§ **What needs to be done**: Copy out every one of the entries below without changing any character.

------ Data to process ------

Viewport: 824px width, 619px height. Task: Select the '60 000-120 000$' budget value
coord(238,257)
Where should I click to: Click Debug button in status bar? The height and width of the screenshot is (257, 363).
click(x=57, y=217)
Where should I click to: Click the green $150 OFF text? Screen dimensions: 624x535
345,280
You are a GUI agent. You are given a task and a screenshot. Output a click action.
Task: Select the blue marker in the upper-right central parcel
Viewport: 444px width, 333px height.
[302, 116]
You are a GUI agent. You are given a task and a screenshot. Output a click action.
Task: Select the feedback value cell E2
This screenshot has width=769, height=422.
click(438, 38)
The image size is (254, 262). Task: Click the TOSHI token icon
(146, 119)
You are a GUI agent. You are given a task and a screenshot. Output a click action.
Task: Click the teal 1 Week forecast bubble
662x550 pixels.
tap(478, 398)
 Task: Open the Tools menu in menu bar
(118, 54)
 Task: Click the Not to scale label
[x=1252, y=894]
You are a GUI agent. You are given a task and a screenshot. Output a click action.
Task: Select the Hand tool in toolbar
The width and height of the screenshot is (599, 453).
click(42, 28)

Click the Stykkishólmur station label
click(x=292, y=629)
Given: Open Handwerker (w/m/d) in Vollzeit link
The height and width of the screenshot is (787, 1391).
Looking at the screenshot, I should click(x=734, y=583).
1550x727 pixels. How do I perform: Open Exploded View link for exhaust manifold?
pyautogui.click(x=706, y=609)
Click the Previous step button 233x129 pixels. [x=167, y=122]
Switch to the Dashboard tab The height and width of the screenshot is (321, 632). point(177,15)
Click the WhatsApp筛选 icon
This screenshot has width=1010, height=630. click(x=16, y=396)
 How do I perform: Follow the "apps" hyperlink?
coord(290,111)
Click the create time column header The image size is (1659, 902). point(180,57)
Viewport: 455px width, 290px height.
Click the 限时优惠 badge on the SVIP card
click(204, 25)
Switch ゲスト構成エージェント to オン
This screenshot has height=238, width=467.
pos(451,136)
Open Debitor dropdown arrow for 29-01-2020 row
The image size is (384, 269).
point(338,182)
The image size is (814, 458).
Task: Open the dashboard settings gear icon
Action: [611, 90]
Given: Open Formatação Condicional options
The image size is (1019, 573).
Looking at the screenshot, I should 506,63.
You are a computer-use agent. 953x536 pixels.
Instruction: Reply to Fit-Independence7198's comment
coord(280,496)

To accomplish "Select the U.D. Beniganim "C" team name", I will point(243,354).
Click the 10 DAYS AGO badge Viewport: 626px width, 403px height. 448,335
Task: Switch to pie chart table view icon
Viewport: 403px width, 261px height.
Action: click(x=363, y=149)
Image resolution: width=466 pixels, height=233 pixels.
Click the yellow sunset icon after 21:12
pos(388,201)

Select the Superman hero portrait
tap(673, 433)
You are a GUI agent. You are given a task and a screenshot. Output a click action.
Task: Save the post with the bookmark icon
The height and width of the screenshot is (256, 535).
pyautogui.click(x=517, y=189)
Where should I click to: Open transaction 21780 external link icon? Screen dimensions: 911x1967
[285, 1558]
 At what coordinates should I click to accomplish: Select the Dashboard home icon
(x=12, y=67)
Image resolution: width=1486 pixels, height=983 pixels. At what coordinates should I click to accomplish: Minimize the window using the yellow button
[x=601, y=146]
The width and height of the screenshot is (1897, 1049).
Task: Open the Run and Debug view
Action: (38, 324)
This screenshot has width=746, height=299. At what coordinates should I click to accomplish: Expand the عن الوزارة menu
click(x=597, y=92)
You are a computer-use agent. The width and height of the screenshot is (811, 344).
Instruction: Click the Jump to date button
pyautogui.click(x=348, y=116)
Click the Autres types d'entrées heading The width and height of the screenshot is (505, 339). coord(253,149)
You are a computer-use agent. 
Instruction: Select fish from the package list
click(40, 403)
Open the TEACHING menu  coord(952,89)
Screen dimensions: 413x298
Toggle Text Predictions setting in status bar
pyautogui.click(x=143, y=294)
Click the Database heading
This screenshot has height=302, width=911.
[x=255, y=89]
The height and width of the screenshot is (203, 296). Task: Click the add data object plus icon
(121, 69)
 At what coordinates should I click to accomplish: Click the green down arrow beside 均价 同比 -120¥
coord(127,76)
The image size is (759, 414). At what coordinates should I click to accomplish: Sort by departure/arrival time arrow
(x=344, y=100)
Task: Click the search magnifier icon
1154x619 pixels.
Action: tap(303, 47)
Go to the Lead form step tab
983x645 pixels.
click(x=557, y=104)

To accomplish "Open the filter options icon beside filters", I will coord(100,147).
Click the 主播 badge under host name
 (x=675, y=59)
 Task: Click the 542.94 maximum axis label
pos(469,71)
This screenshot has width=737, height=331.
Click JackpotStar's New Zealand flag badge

------

§ **Final answer**:
Viewport: 824px width, 619px height. Task: Select the '60 000-120 000$' budget value
coord(238,257)
Where should I click to: Click Debug button in status bar? The height and width of the screenshot is (257, 363).
click(x=57, y=217)
Where should I click to: Click the green $150 OFF text? Screen dimensions: 624x535
345,280
You are a GUI agent. You are given a task and a screenshot. Output a click action.
Task: Select the blue marker in the upper-right central parcel
Viewport: 444px width, 333px height.
[302, 116]
You are a GUI agent. You are given a task and a screenshot. Output a click action.
Task: Select the feedback value cell E2
This screenshot has width=769, height=422.
click(438, 38)
The image size is (254, 262). Task: Click the TOSHI token icon
(146, 119)
You are a GUI agent. You are given a task and a screenshot. Output a click action.
Task: Click the teal 1 Week forecast bubble
662x550 pixels.
tap(478, 398)
 Task: Open the Tools menu in menu bar
(118, 54)
 Task: Click the Not to scale label
[x=1252, y=894]
You are a GUI agent. You are given a task and a screenshot. Output a click action.
Task: Select the Hand tool in toolbar
The width and height of the screenshot is (599, 453).
click(42, 28)

Click the Stykkishólmur station label
click(x=292, y=629)
Given: Open Handwerker (w/m/d) in Vollzeit link
The height and width of the screenshot is (787, 1391).
Looking at the screenshot, I should click(x=734, y=583).
1550x727 pixels. How do I perform: Open Exploded View link for exhaust manifold?
pyautogui.click(x=706, y=609)
Click the Previous step button 233x129 pixels. [x=167, y=122]
Switch to the Dashboard tab The height and width of the screenshot is (321, 632). point(177,15)
Click the WhatsApp筛选 icon
This screenshot has width=1010, height=630. click(x=16, y=396)
 How do I perform: Follow the "apps" hyperlink?
coord(290,111)
Click the create time column header The image size is (1659, 902). point(180,57)
Viewport: 455px width, 290px height.
Click the 限时优惠 badge on the SVIP card
click(204, 25)
Switch ゲスト構成エージェント to オン
This screenshot has height=238, width=467.
pos(451,136)
Open Debitor dropdown arrow for 29-01-2020 row
The image size is (384, 269).
point(338,182)
The image size is (814, 458).
Task: Open the dashboard settings gear icon
Action: [611, 90]
Given: Open Formatação Condicional options
The image size is (1019, 573).
Looking at the screenshot, I should 506,63.
You are a computer-use agent. 953x536 pixels.
Instruction: Reply to Fit-Independence7198's comment
coord(280,496)

To accomplish "Select the U.D. Beniganim "C" team name", I will point(243,354).
Click the 10 DAYS AGO badge Viewport: 626px width, 403px height. 448,335
Task: Switch to pie chart table view icon
Viewport: 403px width, 261px height.
Action: click(x=363, y=149)
Image resolution: width=466 pixels, height=233 pixels.
Click the yellow sunset icon after 21:12
pos(388,201)

Select the Superman hero portrait
tap(673, 433)
You are a GUI agent. You are given a task and a screenshot. Output a click action.
Task: Save the post with the bookmark icon
The height and width of the screenshot is (256, 535).
pyautogui.click(x=517, y=189)
Where should I click to: Open transaction 21780 external link icon? Screen dimensions: 911x1967
[285, 1558]
 At what coordinates should I click to accomplish: Select the Dashboard home icon
(x=12, y=67)
Image resolution: width=1486 pixels, height=983 pixels. At what coordinates should I click to accomplish: Minimize the window using the yellow button
[x=601, y=146]
The width and height of the screenshot is (1897, 1049).
Task: Open the Run and Debug view
Action: (38, 324)
This screenshot has width=746, height=299. At what coordinates should I click to accomplish: Expand the عن الوزارة menu
click(x=597, y=92)
You are a computer-use agent. The width and height of the screenshot is (811, 344).
Instruction: Click the Jump to date button
pyautogui.click(x=348, y=116)
Click the Autres types d'entrées heading The width and height of the screenshot is (505, 339). coord(253,149)
You are a computer-use agent. 
Instruction: Select fish from the package list
click(40, 403)
Open the TEACHING menu  coord(952,89)
Screen dimensions: 413x298
Toggle Text Predictions setting in status bar
pyautogui.click(x=143, y=294)
Click the Database heading
This screenshot has height=302, width=911.
[x=255, y=89]
The height and width of the screenshot is (203, 296). Task: Click the add data object plus icon
(121, 69)
 At what coordinates should I click to accomplish: Click the green down arrow beside 均价 同比 -120¥
coord(127,76)
The image size is (759, 414). At what coordinates should I click to accomplish: Sort by departure/arrival time arrow
(x=344, y=100)
Task: Click the search magnifier icon
1154x619 pixels.
Action: tap(303, 47)
Go to the Lead form step tab
983x645 pixels.
click(x=557, y=104)

To accomplish "Open the filter options icon beside filters", I will coord(100,147).
Click the 主播 badge under host name
 (x=675, y=59)
 Task: Click the 542.94 maximum axis label
pos(469,71)
This screenshot has width=737, height=331.
Click JackpotStar's New Zealand flag badge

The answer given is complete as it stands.